Try your algebra again: I get a plus sign on the ## I_o/r^2 ##.
I had forgotten the ##-## sign on ##\alpha## in the first equation. With that, ##a=\frac{m_p}{m_p-\frac{I_0}{r^2}}g\sin(\alpha)-\frac{k}{m_p-\frac{I_0}{r^2}}s##

My mistake=I believe the first expression should read ## T=ks+I_o s''/r^2 ##. Then it should get the correct sign on ## I_o ##. Edit: Let me double-check that...

lorenz0
Yes, that is the problem. I think this error resulted because the tension ## T ## in the very right segment of the rope between the pulley and the mass is peculiar in that it pulls the mass ## m_p ## to the left, but it will pull the pulley to the right.

The tension ## T ## is not a vector. From ## T ## the force vector is determined, and it points in different directions for the two items. It points towards the rope in each case.

lorenz0
and be sure and see the last couple of sentences I added to the previous post.

lorenz0
To get the first expression with the correct signs, it helps to look at just the pulley and consider the rope(s) anchored to it with one rope pulling to the left with force ## ks ## and the other pulling to the right with tension ## T ##. We then get ## I_o s''/r^2=T-ks ##, which agrees with post 8.

## What is an inclined plane with pulley and spring?

An inclined plane with pulley and spring is a simple machine that combines the functions of an inclined plane, a pulley, and a spring. It is used to lift objects to a higher level by reducing the amount of force needed to lift the object.

## How does an inclined plane with pulley and spring work?

The inclined plane with pulley and spring works by using the inclined surface to reduce the amount of force needed to lift an object.

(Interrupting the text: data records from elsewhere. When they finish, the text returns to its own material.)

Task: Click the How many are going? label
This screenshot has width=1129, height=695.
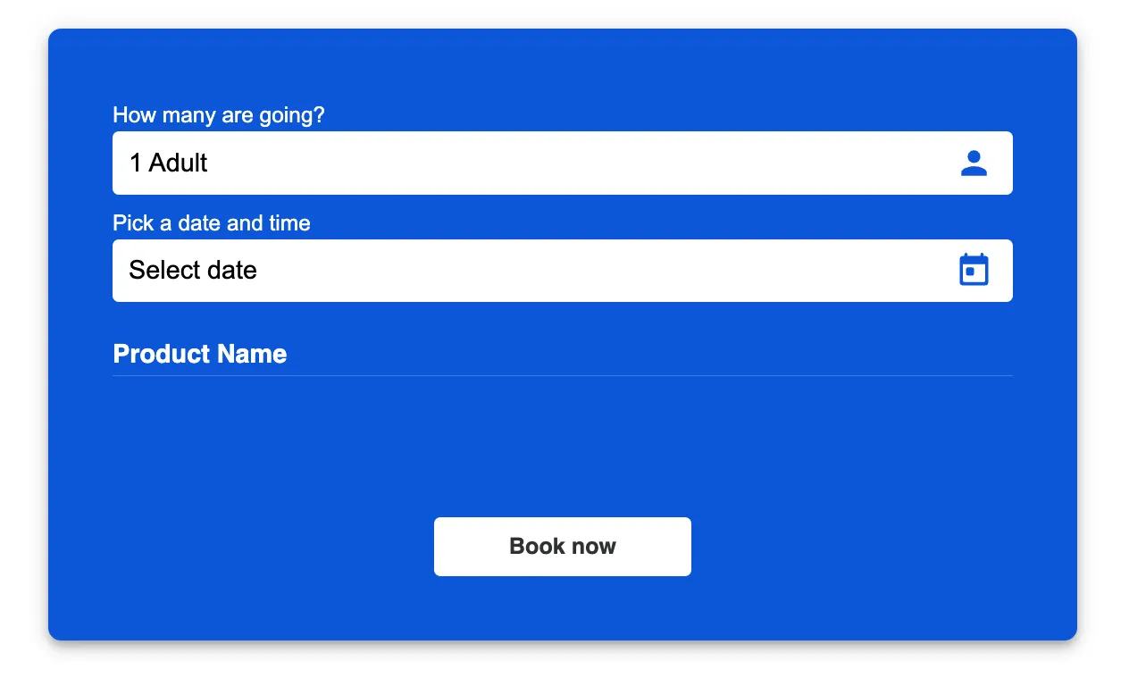Action: 219,115
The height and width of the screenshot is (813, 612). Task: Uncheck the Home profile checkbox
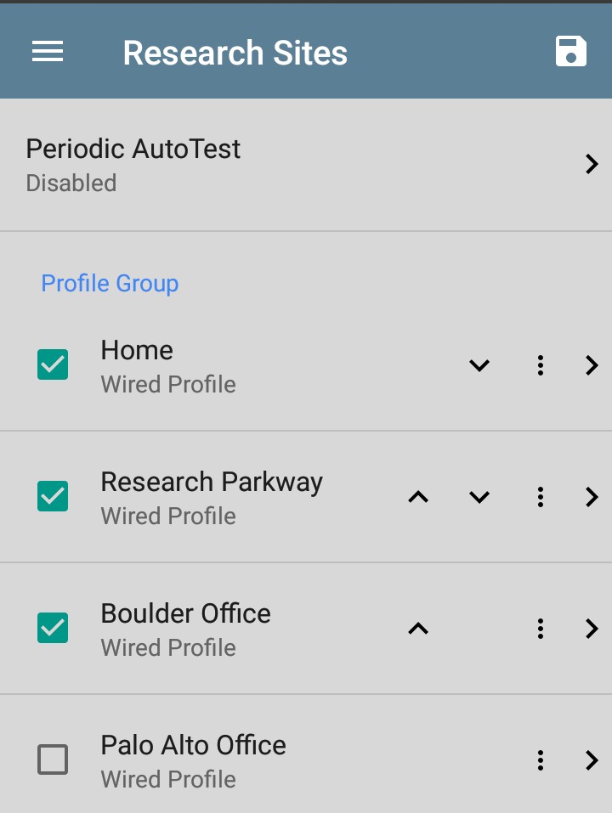[53, 364]

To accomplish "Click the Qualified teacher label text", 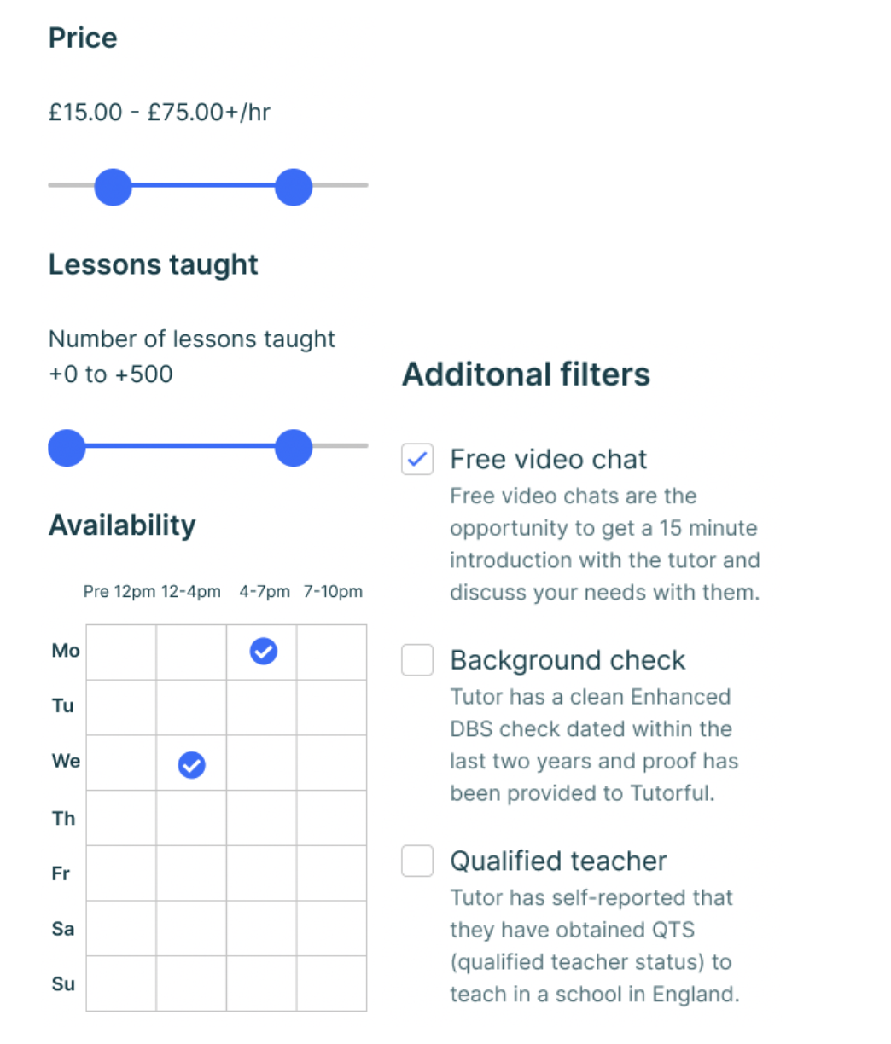I will pyautogui.click(x=559, y=861).
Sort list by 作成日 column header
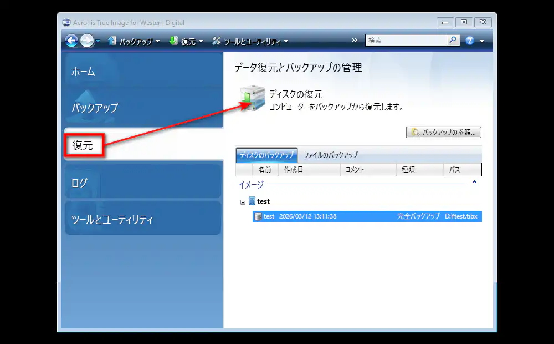Viewport: 554px width, 344px height. pyautogui.click(x=294, y=170)
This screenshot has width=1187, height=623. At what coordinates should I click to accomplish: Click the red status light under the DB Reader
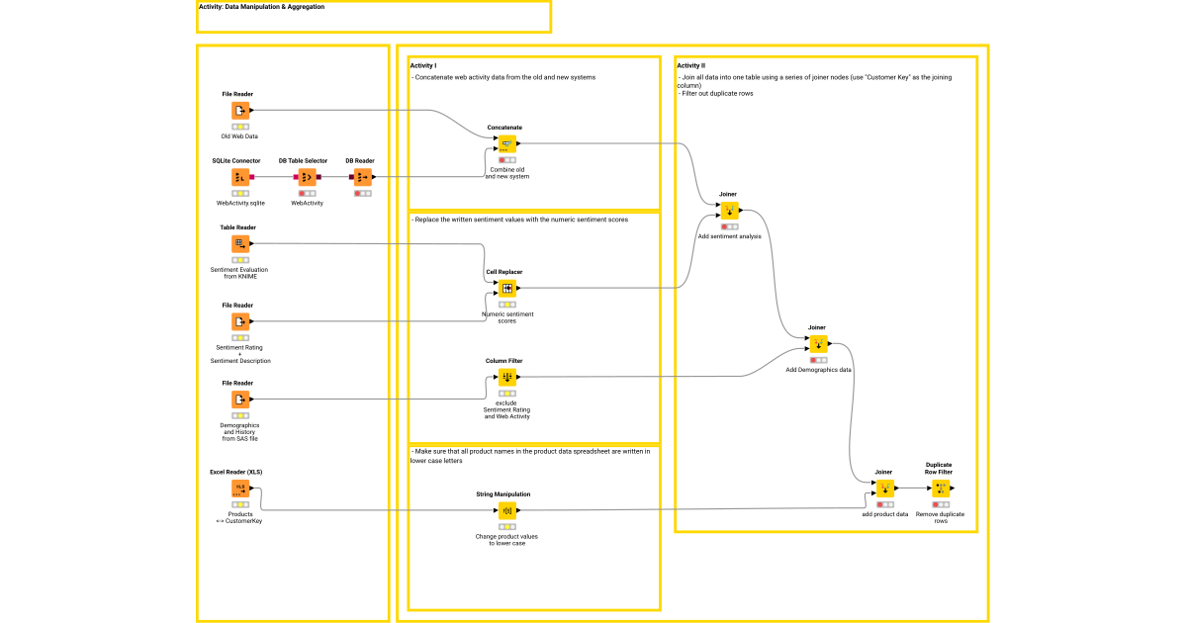[362, 194]
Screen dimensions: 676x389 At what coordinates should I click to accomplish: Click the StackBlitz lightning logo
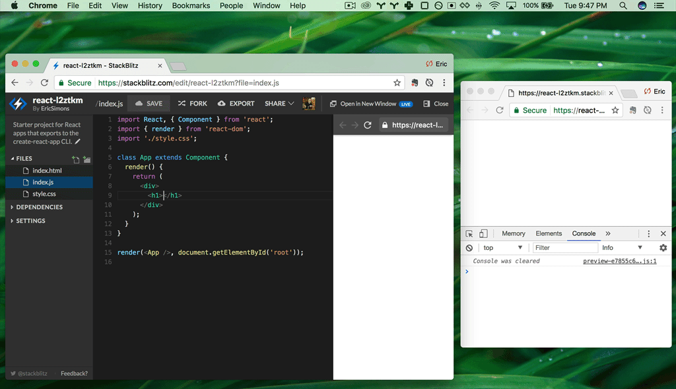(x=18, y=104)
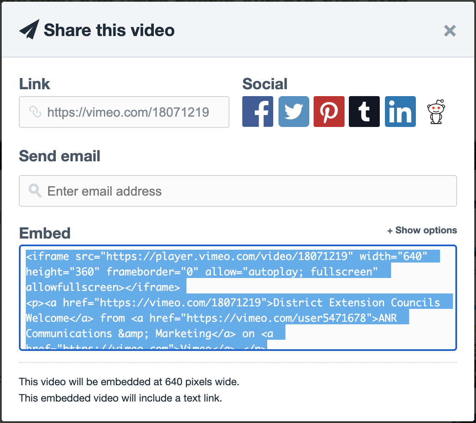Share the video on Facebook
The width and height of the screenshot is (476, 423).
click(257, 111)
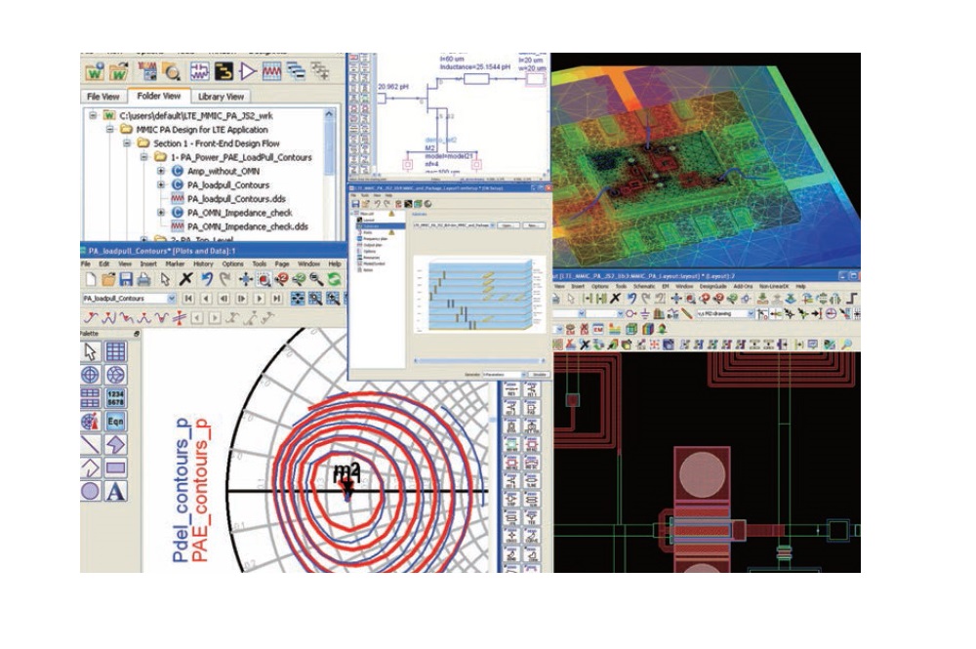The width and height of the screenshot is (976, 649).
Task: Switch to the Library View tab
Action: [222, 97]
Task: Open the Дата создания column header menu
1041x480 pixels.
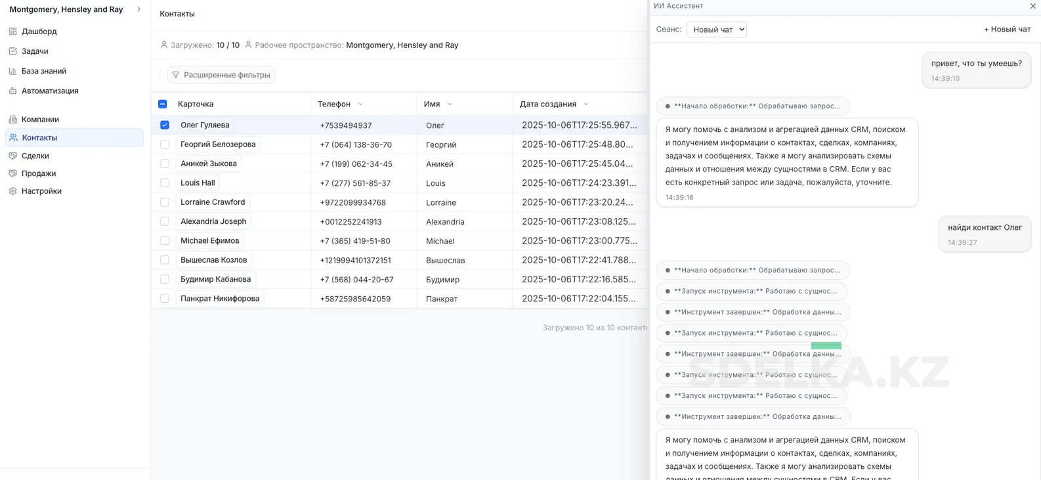Action: pyautogui.click(x=586, y=104)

The pulley then redirects the force to a spring, which stores the energy and releases it to lift the object.

## What are the advantages of using an inclined plane with pulley and spring?

The main advantage of using an inclined plane with pulley and spring is that it reduces the amount of force needed to lift an object. This makes it easier to lift heavy objects and can also reduce the risk of injury. Additionally, the use of a pulley and spring allows for a more controlled and precise lifting motion.

## What are some real-life applications of an inclined plane with pulley and spring?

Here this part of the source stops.